I suppose one could have an system that drives downscale on a detected RTD open circuit, So it might read OK at lower temp, but the thermal expansion causes it to go open circuit and the fault mode drives the indicated signal downscale.
One reported failure mode is shorted element coil winding producing an overall lower resistance element. But it would have a low offset, not a reversed temperature coefficient.
An increase in resistance (loose or corroded connection) in the 3rd wire of a 3 wire RTD circuit that does lead wire compensation drives the indicated temperature lower.
A water-flooded field junction box could conceivably reduce the excitation current from the AI circuit by losing some current through a ground loop fault. Highly theoretical circumstance, given how few direct connected RTD's are wired through field junction boxes.

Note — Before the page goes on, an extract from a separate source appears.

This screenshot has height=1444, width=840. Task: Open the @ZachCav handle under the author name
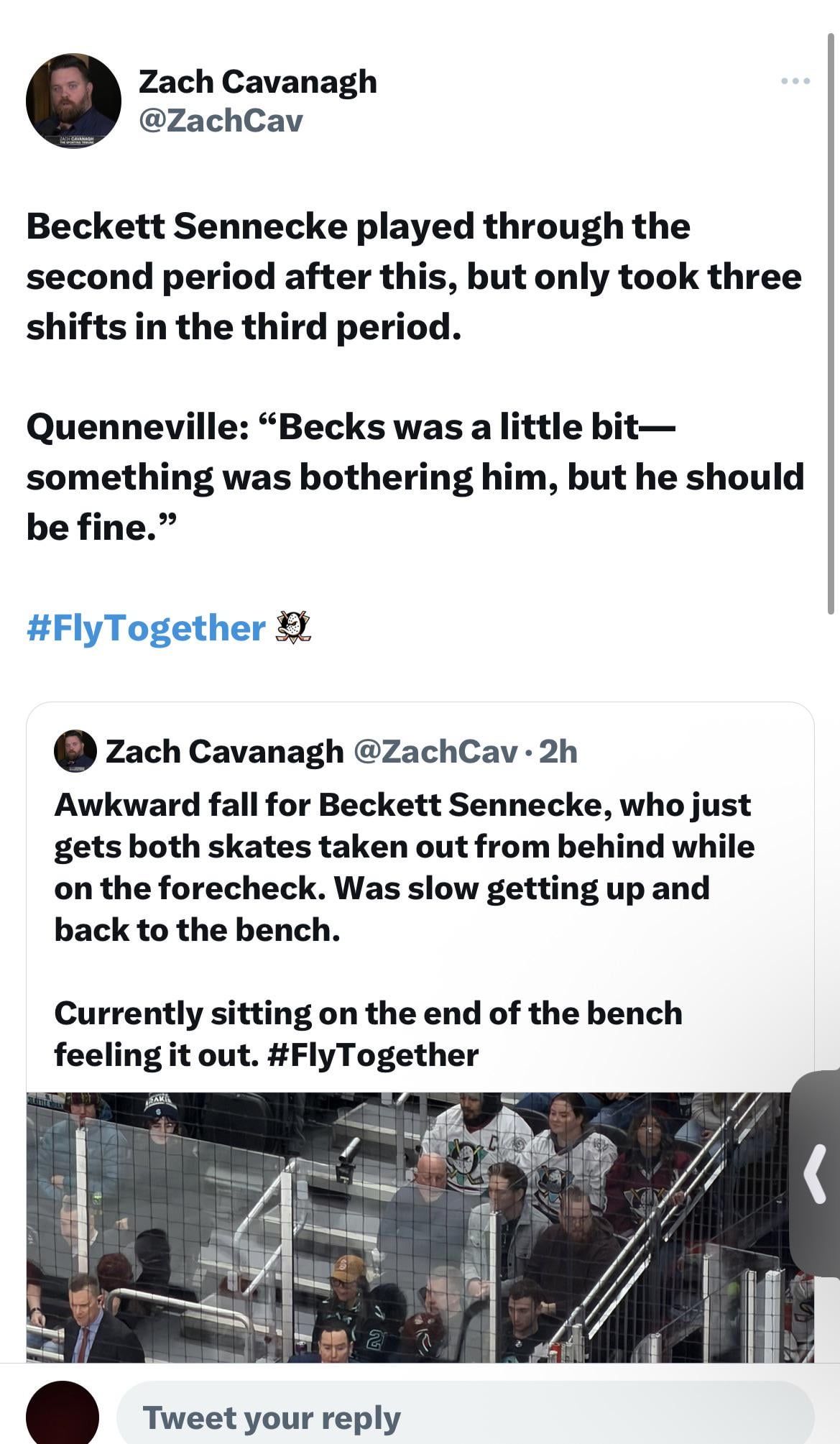click(x=220, y=121)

Or it might not be an RTD, it might be some other temperature sensor.
Thermocouples connected "backwards" (wrong polarity) drive the indicated temperature in the wrong direction.
A typical Pt100 RTD has a positive temperature coefficient. A thermistor with a negative temp coefficient connected to a circuit expecting a positive coefficient sensor will drive the indicated temperature in the wrong direction.
Usually miswiring a 3 or 4 wire Pt100 or Pt1000 to its appropriate analog input will cause it to report an offscale value or a fault code.